##### INPUT RECORDS #####
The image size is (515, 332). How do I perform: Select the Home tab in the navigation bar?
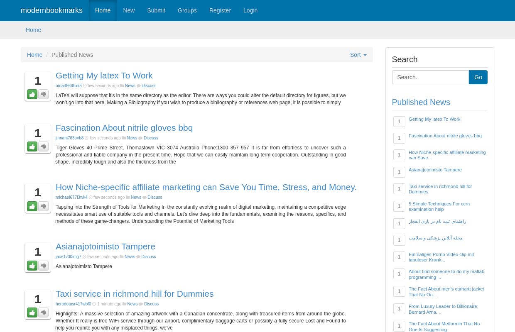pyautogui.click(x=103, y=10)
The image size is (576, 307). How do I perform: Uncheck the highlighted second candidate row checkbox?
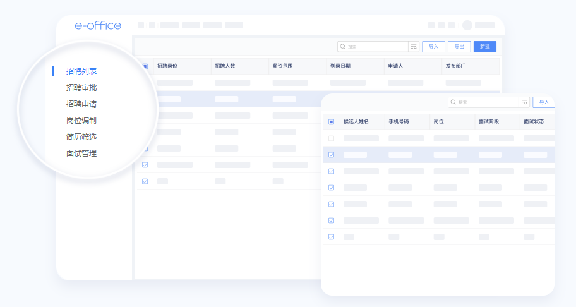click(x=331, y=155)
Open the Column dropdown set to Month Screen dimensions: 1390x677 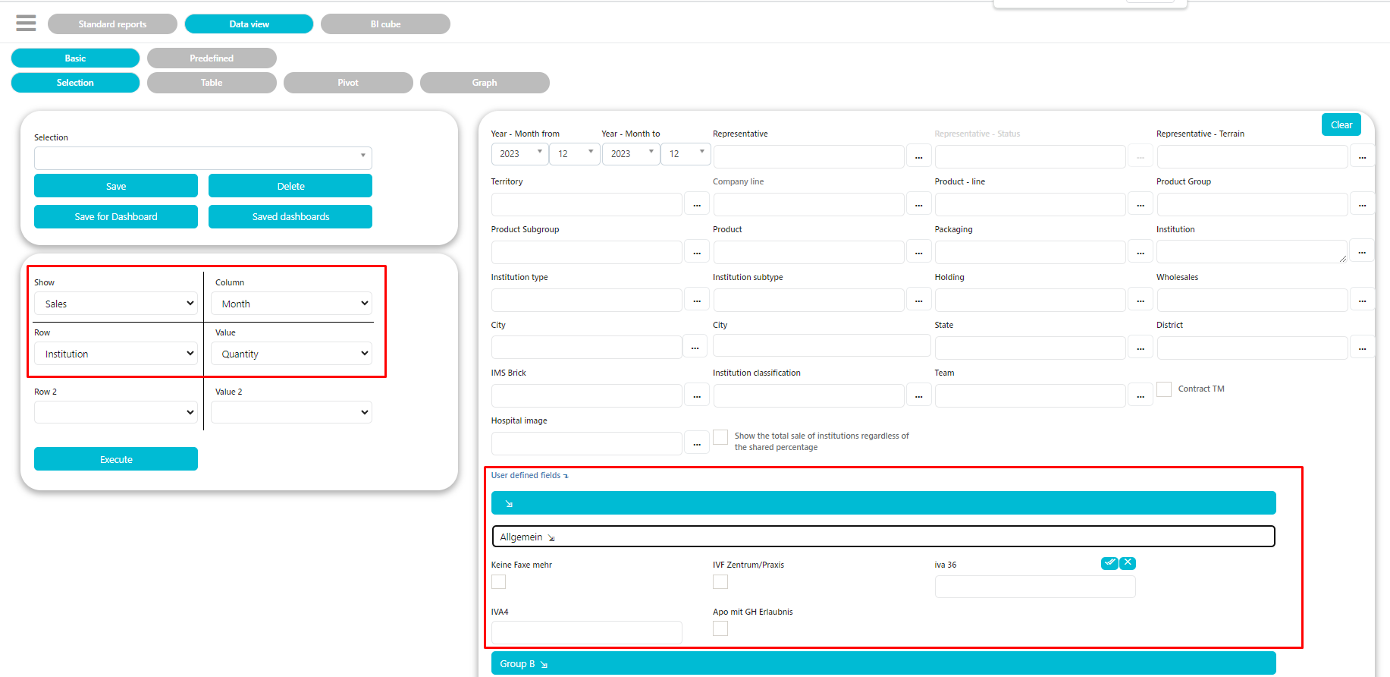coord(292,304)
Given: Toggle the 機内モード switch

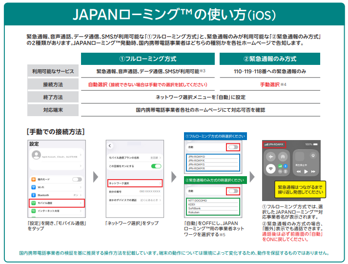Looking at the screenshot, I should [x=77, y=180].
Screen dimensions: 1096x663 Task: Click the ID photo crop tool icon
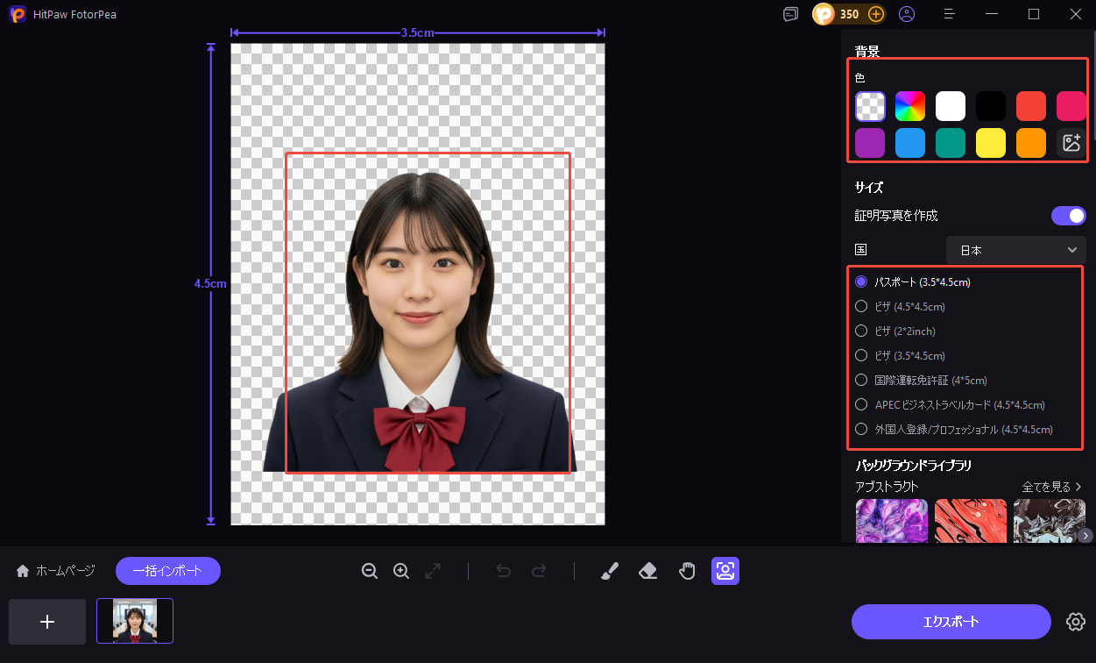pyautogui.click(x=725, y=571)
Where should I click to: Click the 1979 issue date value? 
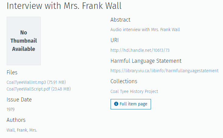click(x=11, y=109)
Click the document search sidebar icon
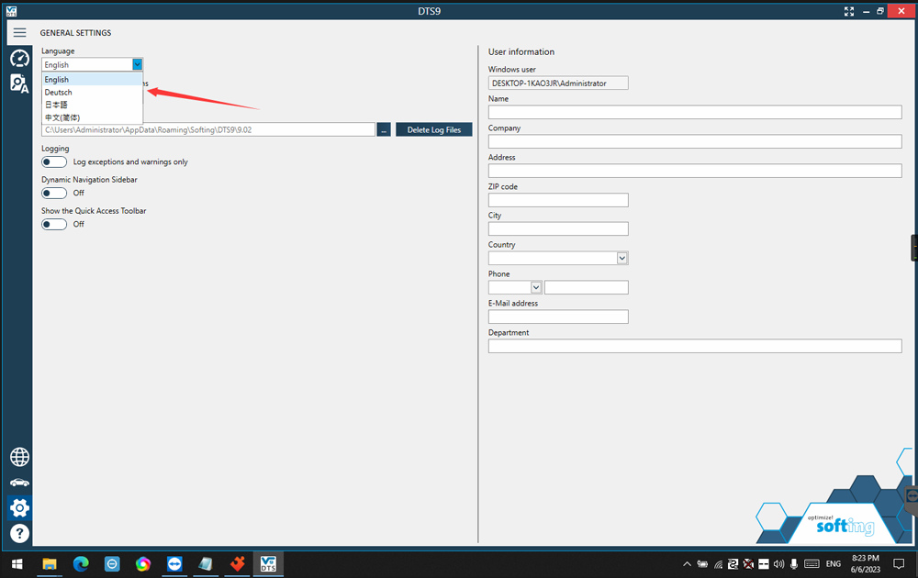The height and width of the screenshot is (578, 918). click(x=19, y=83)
#####
##### INPUT RECORDS #####
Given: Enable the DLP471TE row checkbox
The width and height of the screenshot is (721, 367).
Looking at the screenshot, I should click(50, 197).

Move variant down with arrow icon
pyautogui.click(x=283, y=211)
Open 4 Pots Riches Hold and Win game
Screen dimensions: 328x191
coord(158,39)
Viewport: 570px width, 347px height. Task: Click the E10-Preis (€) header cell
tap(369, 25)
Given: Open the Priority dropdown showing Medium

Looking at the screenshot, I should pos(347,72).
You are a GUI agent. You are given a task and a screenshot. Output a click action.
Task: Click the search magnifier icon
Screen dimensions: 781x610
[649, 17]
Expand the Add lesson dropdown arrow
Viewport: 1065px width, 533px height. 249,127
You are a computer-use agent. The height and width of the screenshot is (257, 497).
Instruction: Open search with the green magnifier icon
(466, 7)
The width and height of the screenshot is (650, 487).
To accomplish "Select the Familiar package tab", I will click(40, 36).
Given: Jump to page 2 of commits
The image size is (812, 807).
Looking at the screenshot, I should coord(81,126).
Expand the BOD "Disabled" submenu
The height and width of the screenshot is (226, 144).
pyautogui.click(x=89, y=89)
#####
* [WORK REQUEST]: Look above for the line containing "Given: Enable the DLP471TE row checkbox". Output from there through the line containing "Given: Jump to page 2 of commits", exactly and inclusively.

* [PROBLEM SOLUTION]:
Given: Enable the DLP471TE row checkbox
The width and height of the screenshot is (721, 367).
Looking at the screenshot, I should click(50, 197).

Move variant down with arrow icon
pyautogui.click(x=283, y=211)
Open 4 Pots Riches Hold and Win game
Screen dimensions: 328x191
coord(158,39)
Viewport: 570px width, 347px height. Task: Click the E10-Preis (€) header cell
tap(369, 25)
Given: Open the Priority dropdown showing Medium

Looking at the screenshot, I should pos(347,72).
You are a GUI agent. You are given a task and a screenshot. Output a click action.
Task: Click the search magnifier icon
Screen dimensions: 781x610
[649, 17]
Expand the Add lesson dropdown arrow
Viewport: 1065px width, 533px height. 249,127
You are a computer-use agent. The height and width of the screenshot is (257, 497).
Instruction: Open search with the green magnifier icon
(466, 7)
The width and height of the screenshot is (650, 487).
To accomplish "Select the Familiar package tab", I will click(40, 36).
Given: Jump to page 2 of commits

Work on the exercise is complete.